The mix of boredom and fear soldiers on the front face is dealt with in "After Action Report." Between boredom and normal terror, there's pure terror, "when your heart rate skyrockets and your vision closes in and your hands are white and your body is humming. You can't think. You're just an animal, doing what you've been trained to do." When the terror and confusion reaches a certain level, your commander may ask if you "want to go see the wizard [for combat stress] about it."--"No. No, I'm fine."
Right out of Catch 22, things lighten up a bit with "Money as a Weapons System," a hilarious (and bleak) tale told by a Foreign Service Officer who heads an embedded Provincial Reconstruction Team near Tikrit. It's about the absurd amount of money that has been wasted in Iraq on useless projects; sheiks in isolated areas who now live in mansions surrounded by grass; a million-dollar water pumping station with pipes too narrow to actually pump water; a school built years ago that has never been used; and boxes and boxes of kids' baseball uniforms from the mattress king of northern Kansas.

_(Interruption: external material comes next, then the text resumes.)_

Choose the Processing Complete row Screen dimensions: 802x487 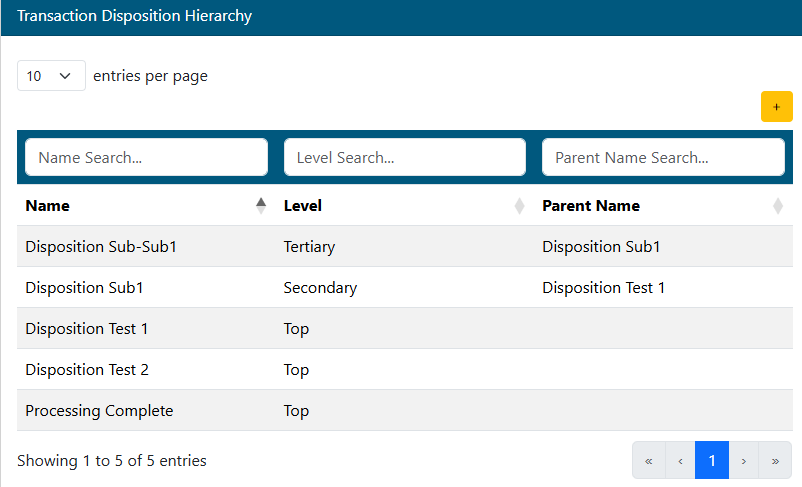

One of the shortest pieces in the collection could be a modern take on Hemingway's "A Very Short Story." Titled "OIF," it's barely four pages and consists largely of military acronyms, starting with the title: Operation Iraqi Freedom. You won't know many of these, but that only adds to the de-personalization of the people and the terms. A HMMWV is IED'd and the PFC's Eye Pro "cracked and warped in the heat." J-15's legs are left behind but "at least he got CASEVAC'd to the SSTP and died on the table." With a nod to Randall Jarrell's famous anti-war poem, "The Death of the Ball Turret Gunner," Klay goes on to write: "PRP had to wash PFC out with Simple Green and peroxide." Our narrator survives: "That KIA means they gave everything. That WIA means I didn't."

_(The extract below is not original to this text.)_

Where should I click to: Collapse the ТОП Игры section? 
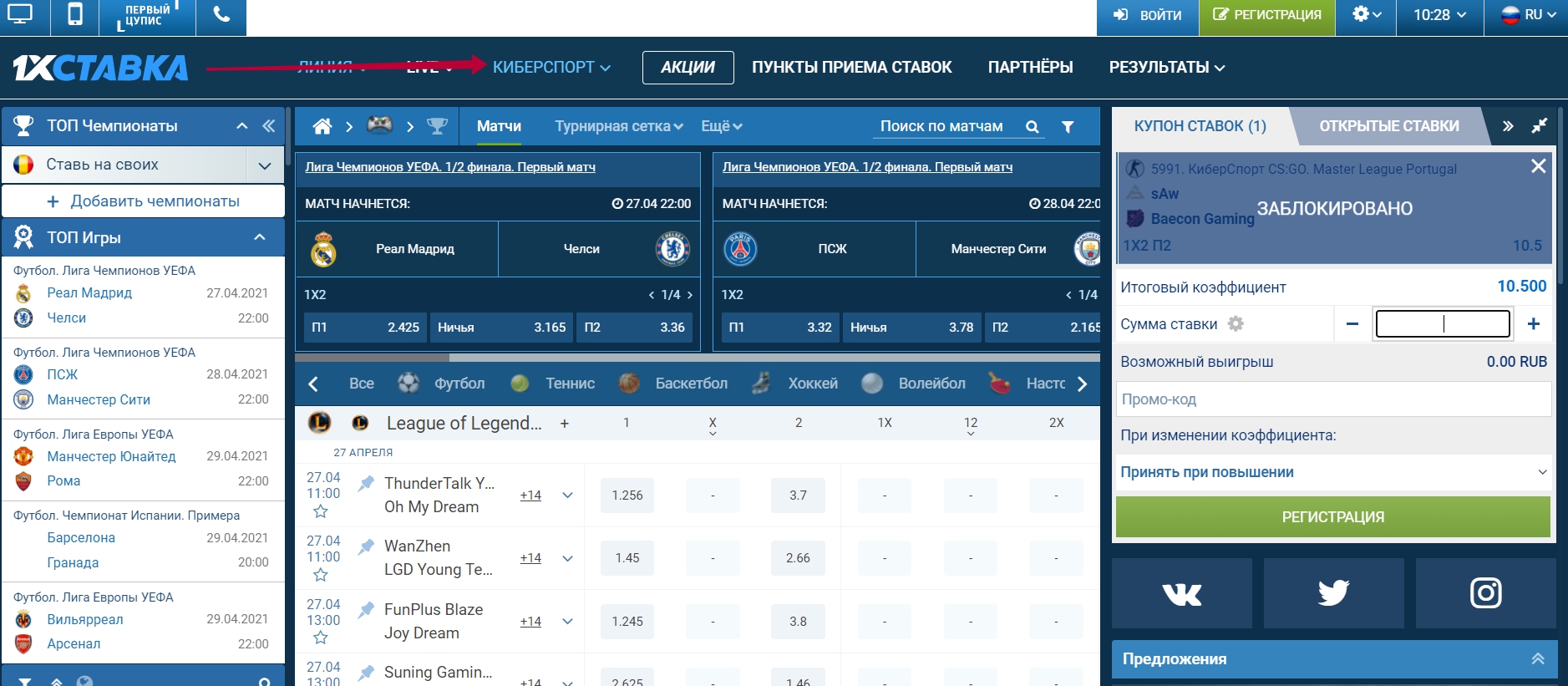[x=260, y=237]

There's little about the policymakers here, the politicians; Klay's focus is on the men who have to enforce those policies, who have sacrificed for others' decisions. In the final story, "Ten Klicks South," Klay writes powerfully about dead soldiers coming home. Personal effects are gathered, wedding rings removed, bodies prepared for transport. "And as it was unloaded off the bird, the Marines would have stood silent and still, just as we had in Fallujah. And they would have put it on a C-130 to Kuwait. And they would have stood silent and still in Kuwait. And they would have stood silent and still in Germany, and silent and still at Dover Air Base. Everywhere it went. Marines and sailors and soldiers and airmen would have stood at attention as it traveled to the family of the fallen, where the silence, the stillness, would end."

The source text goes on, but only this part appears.